Parce que dans le même temps, le pays connaît une inflation record, près de 10%. Tous les prix augmentent : la nourriture, le logement, le carburant. Mais le pire c’est sans doute l’énergie. Le Royaume-Uni est dépendant des énergies étrangères, notamment du gaz. La guerre en Ukraine fait s’envoler les prix. Depuis deux jours, les tarifs réglementés ont encore augmenté. Malgré l’intervention du gouvernement, qui a plafonné cette hausse, certains foyers vont voir leur facture doubler par rapport à l’hiver dernier.
Au point que des lieux publics ou clubs sportifs se mobilisent pour cet hiver et vont proposer des "warm spaces", des endroits chauds. Pour que les gens qui n’auront pas les moyens de se chauffer chez eux viennent dans une salle communale ou un gymnase.
Une série de mesures très critiquées
Le gouvernement a évidemment bien conscience de cette situation et il a pris des mesures qui ont aggravé la situation.

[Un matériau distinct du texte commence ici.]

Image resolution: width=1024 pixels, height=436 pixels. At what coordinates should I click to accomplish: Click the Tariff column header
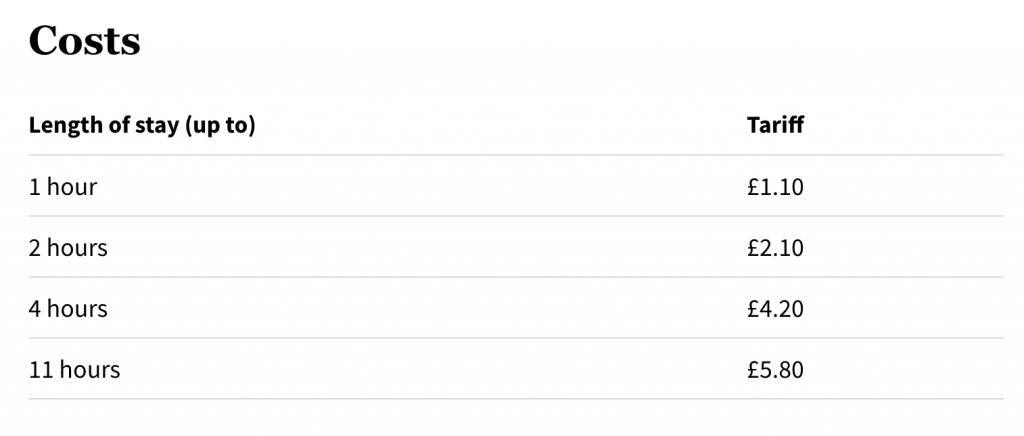coord(775,125)
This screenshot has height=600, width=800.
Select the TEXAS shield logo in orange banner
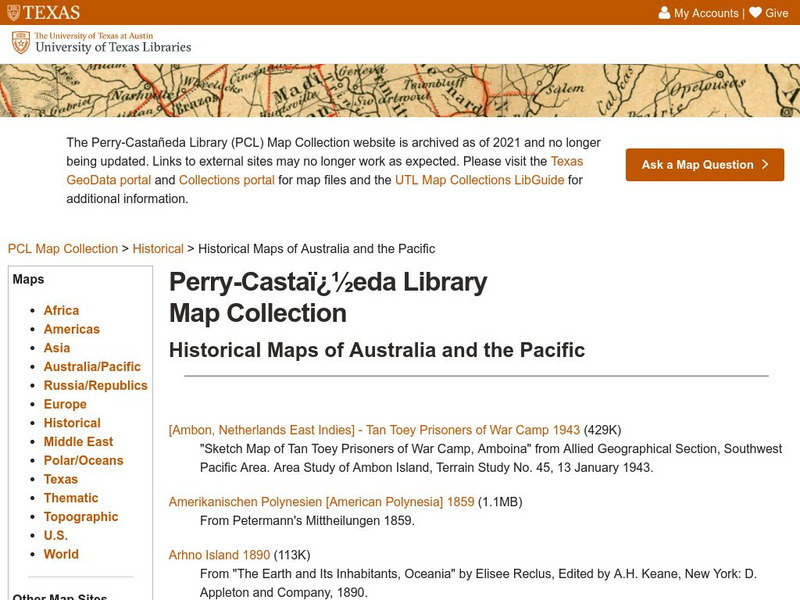(x=14, y=11)
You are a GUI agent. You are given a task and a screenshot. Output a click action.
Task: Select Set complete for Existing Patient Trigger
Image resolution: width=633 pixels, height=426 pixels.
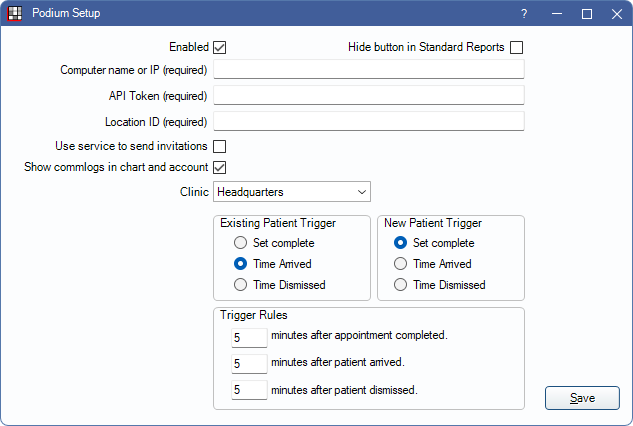(241, 243)
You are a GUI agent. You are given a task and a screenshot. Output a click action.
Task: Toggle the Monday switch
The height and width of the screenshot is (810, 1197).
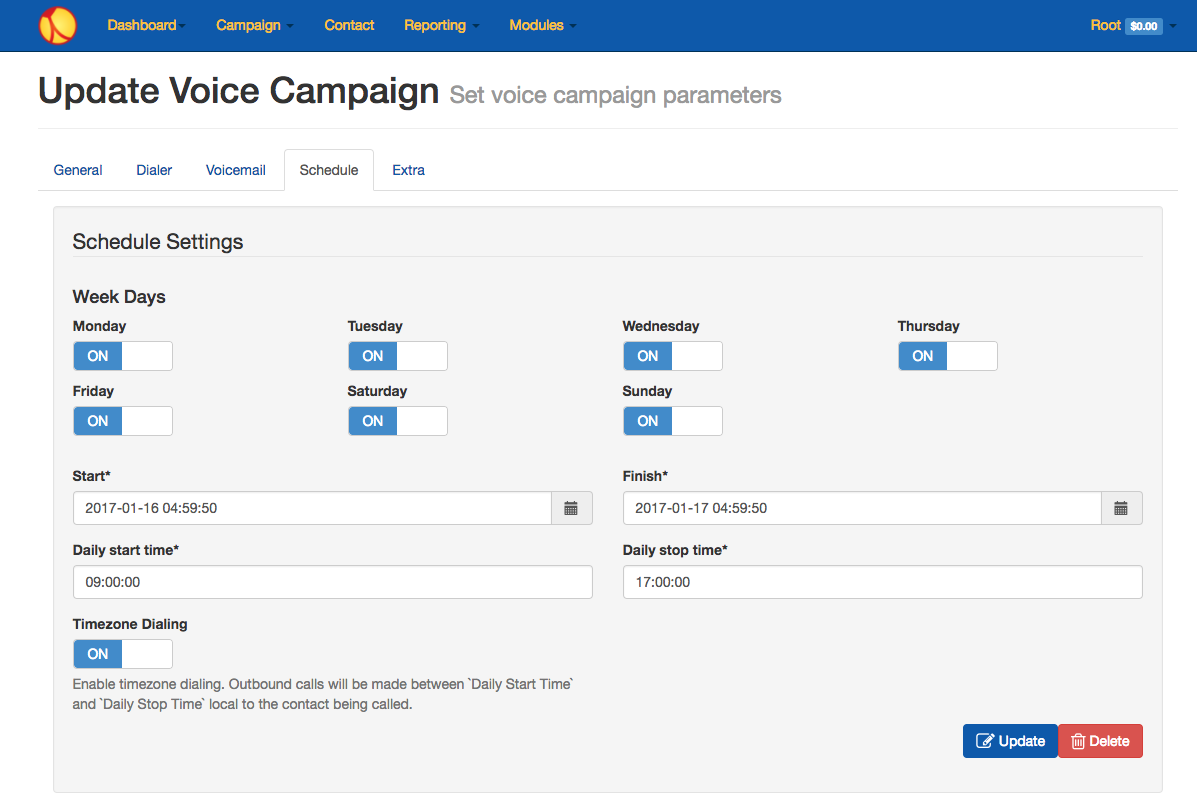[123, 356]
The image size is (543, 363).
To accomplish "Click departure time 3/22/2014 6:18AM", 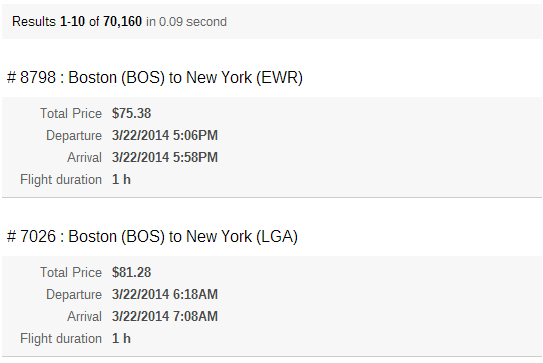I will click(165, 294).
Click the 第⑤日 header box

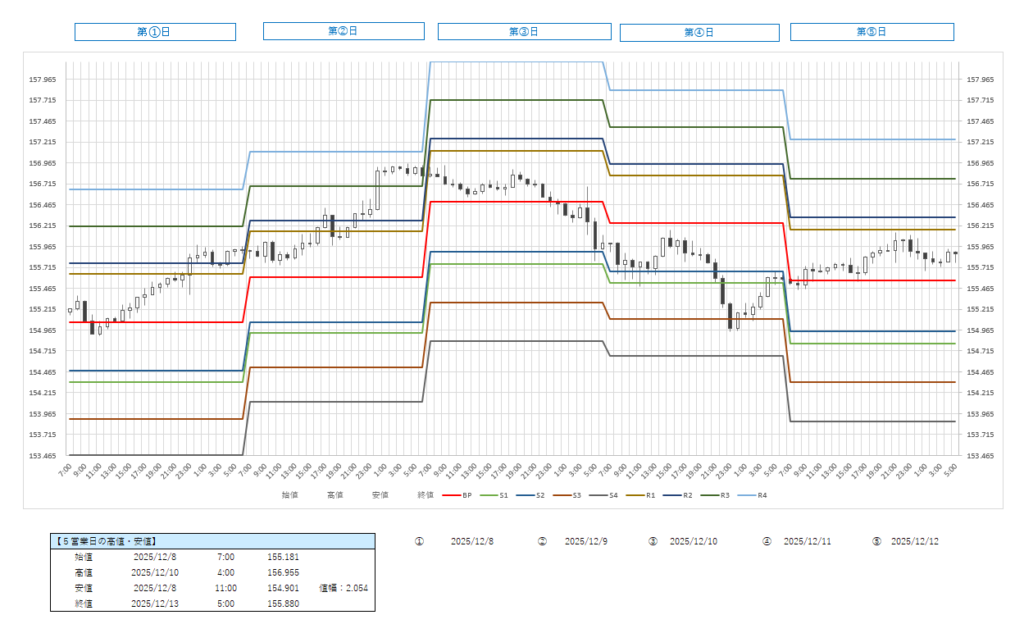(x=872, y=32)
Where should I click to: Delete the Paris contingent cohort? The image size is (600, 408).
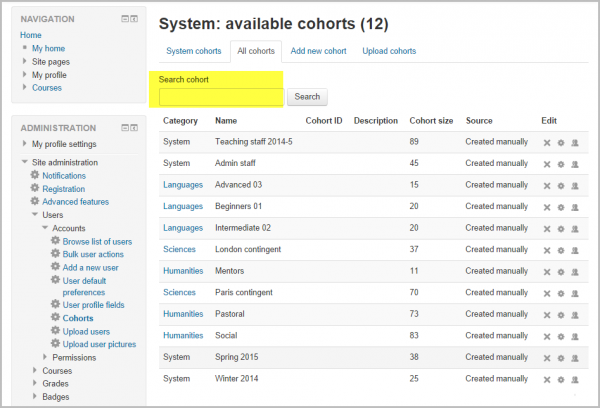click(x=547, y=294)
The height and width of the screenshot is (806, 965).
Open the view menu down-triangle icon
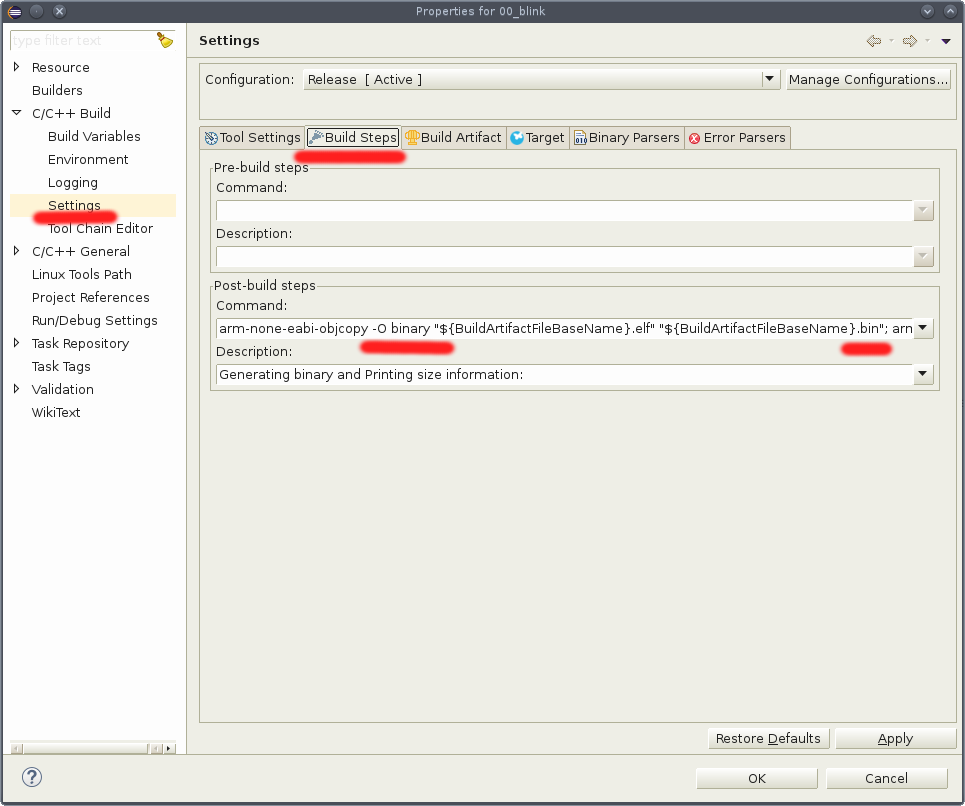coord(943,41)
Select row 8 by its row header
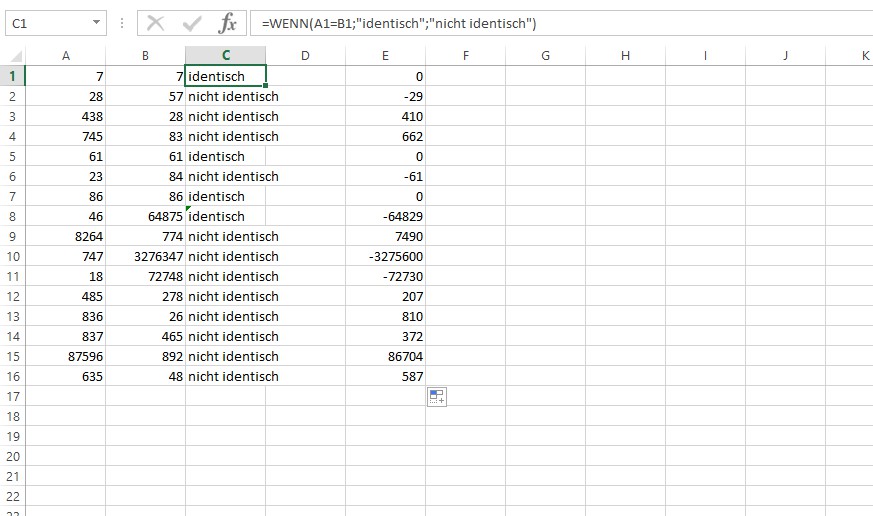This screenshot has width=873, height=516. click(x=13, y=216)
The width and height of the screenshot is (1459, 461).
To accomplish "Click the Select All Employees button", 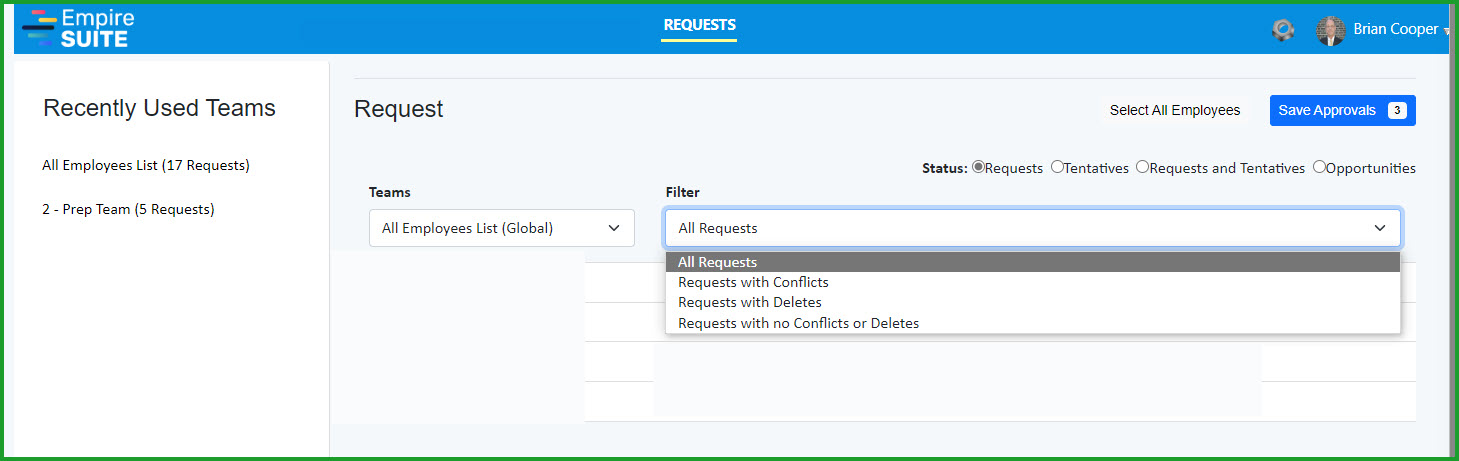I will pos(1175,111).
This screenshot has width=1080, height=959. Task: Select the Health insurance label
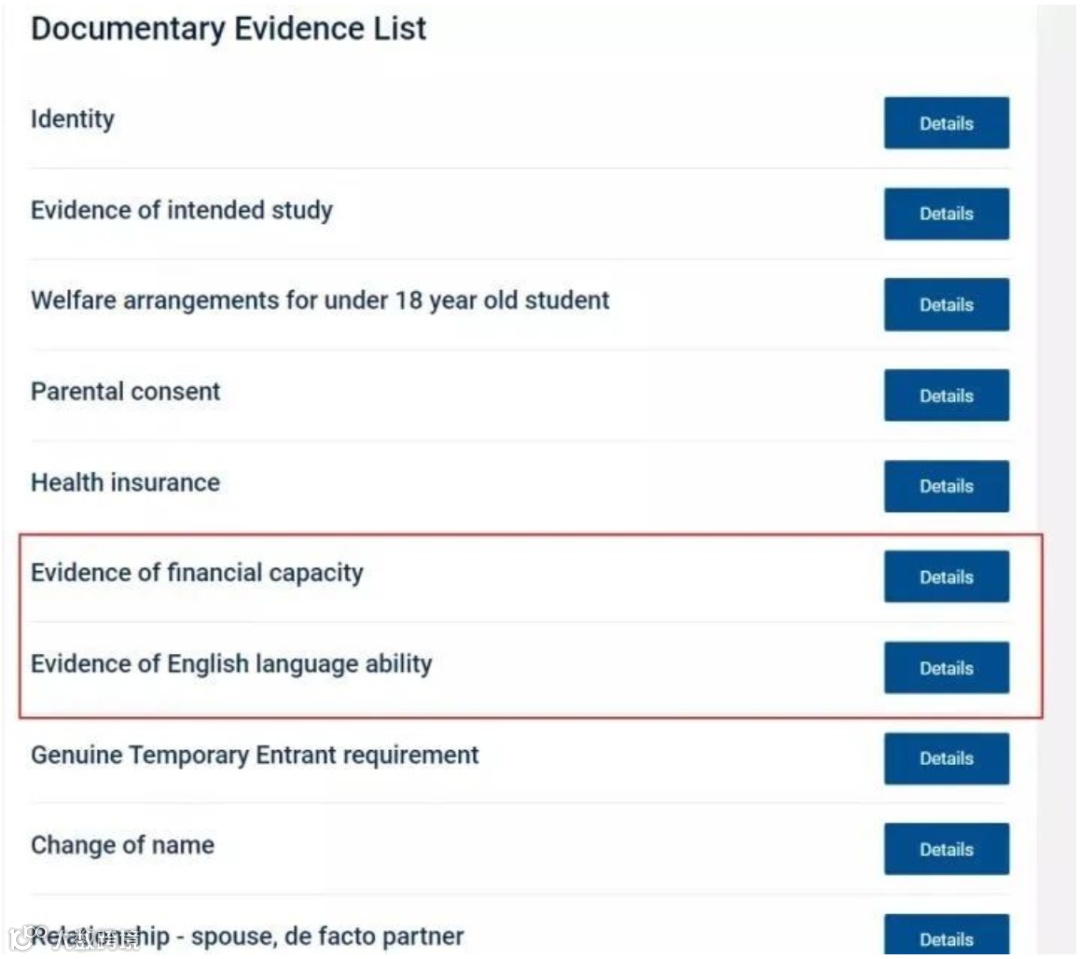click(x=126, y=482)
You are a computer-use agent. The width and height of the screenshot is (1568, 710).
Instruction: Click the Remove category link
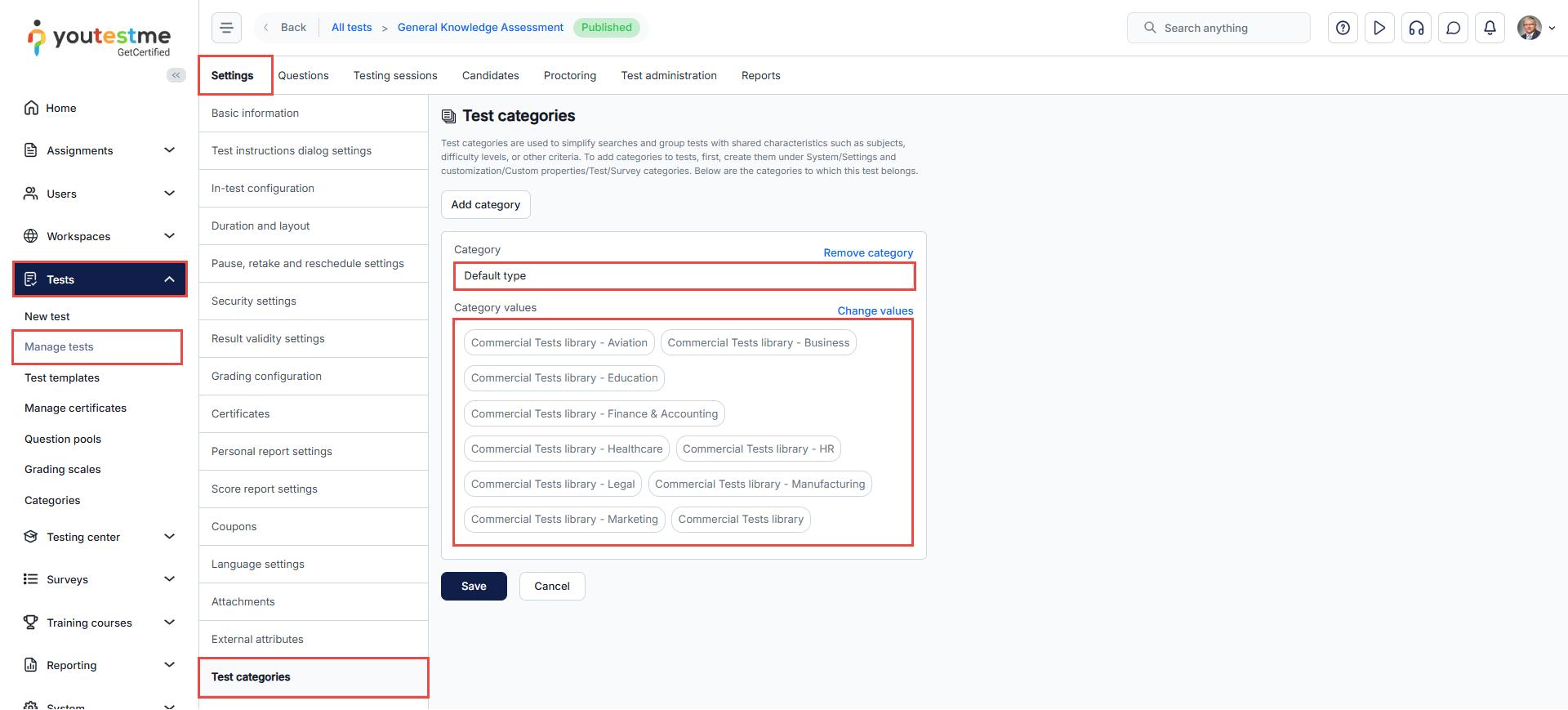pyautogui.click(x=867, y=253)
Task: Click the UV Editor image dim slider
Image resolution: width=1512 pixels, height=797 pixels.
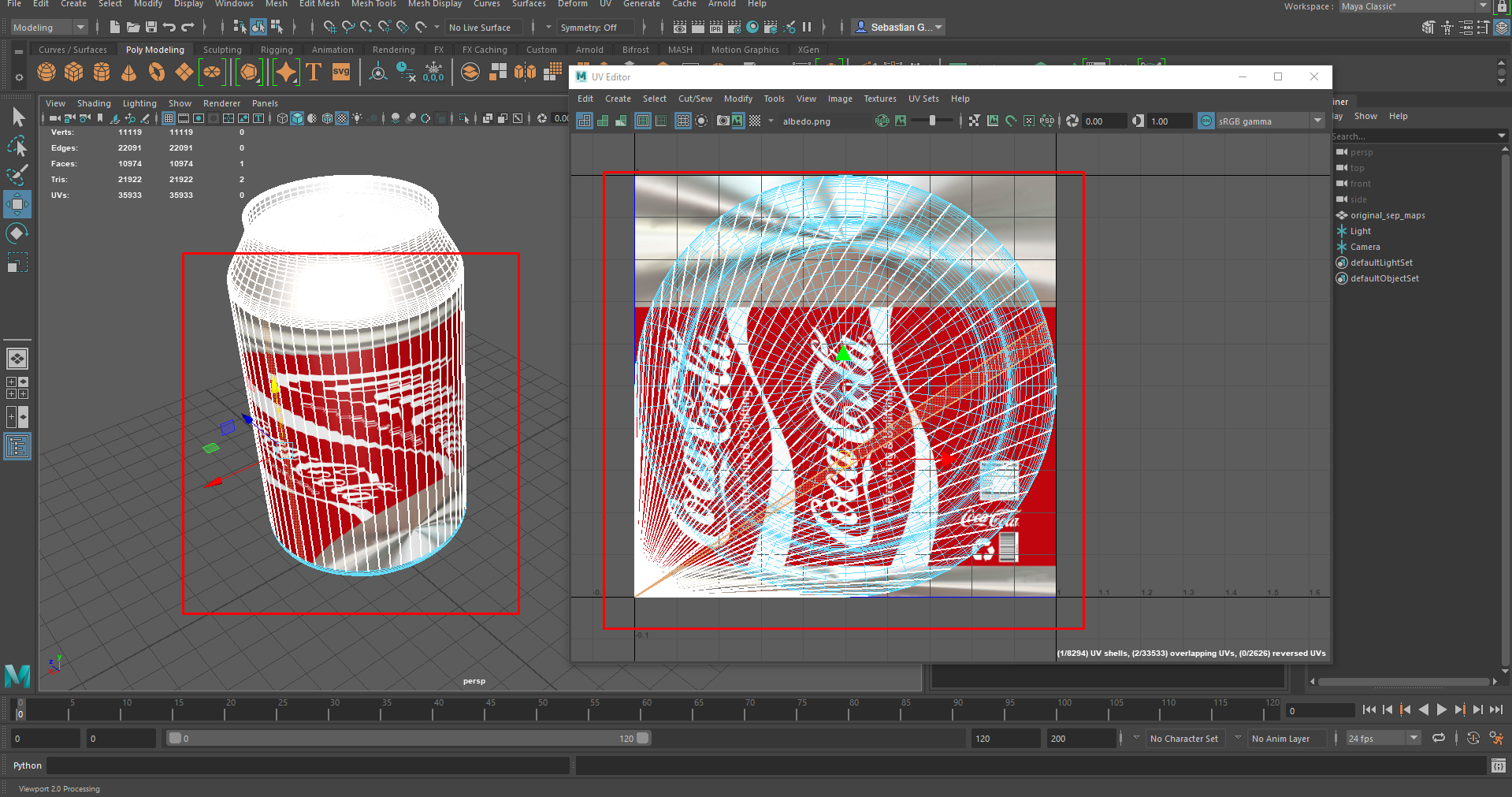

Tout juste arrivée au pouvoir, Liz Truss a fait ce qu’elle avait promis : des réductions d’impôts drastiques. Sauf que cette annonce, plus les mesures d’aide sur l’énergie, c’est une perte de plus de 100 milliards pour l’Etat. Et la Première ministre n’a donné aucune piste de financement. Résultat : les marchés financiers ont paniqué, la livre sterling a dévissé. Exactement l’inverse de l’effet escompté.
Au passage, une belle ristourne fiscale pour les plus hauts revenus, qui attise encore un peu plus la colère. "Les gens qui nous ont permis de traverser la pandémie, le personnel soignant, les employés du service public qui étaient en première ligne, ils avaient besoin d’une augmentation de salaire, dit Gary Smith, secrétaire général du syndicat GMB. Au lieu de ça, le gouvernement conservateur remplit les poches des banquiers et des spéculateurs."
"C’est scandaleux ce qui se passe dans ce pays."
Gary Smith, secrétaire général du syndicat GMBà franceinfo
Mais il n’y a pas que les syndicats qui sont incrédules. Le Fonds monétaire international (FMI) et la Banque d’Angleterre se sont alarmés des choix financiers du Royaume-Uni. Parmi les conséquences que le ministre des Finances n’avait visiblement pas prévues, les banques s’affolent. En conséquence, elles augmentent les taux d’intérêt. Donc ceux qui ont un prêt immobilier à taux variable vont subitement payer beaucoup plus cher. Ceux qui envisageaient d’acheter voient leur capacité d’emprunt se réduire considérablement.
La défiance dans le propre camp de Liz Truss
La Première ministre reconnaît qu’elle n’avait pas assez prévenu de l’impact de ses décisions mais elle maintient le cap. Elle avait aussi annoncé qu’elle ne toucherait pas aux budgets des services publics. Mais une petite musique commence à monter dans son gouvernement : il va y avoir un examen serré de chaque dépense publique, ce qui devrait permettre de faire des économies. Liz Truss est persuadée que le salut du pays passe par la croissance économique, elle vise 2,5%. Sa théorie, classique chez les conservateurs, c’est : si les entreprises sont florissantes, la population finira par en bénéficier.
Mais dans son propre camp, certains la trouvent brutale. Quelques députés de la majorité ont même déjà envoyé une lettre de défiance en vue de provoquer un vote pour trouver un nouveau leader. Il ne manquerait plus qu’une nouvelle crise politique.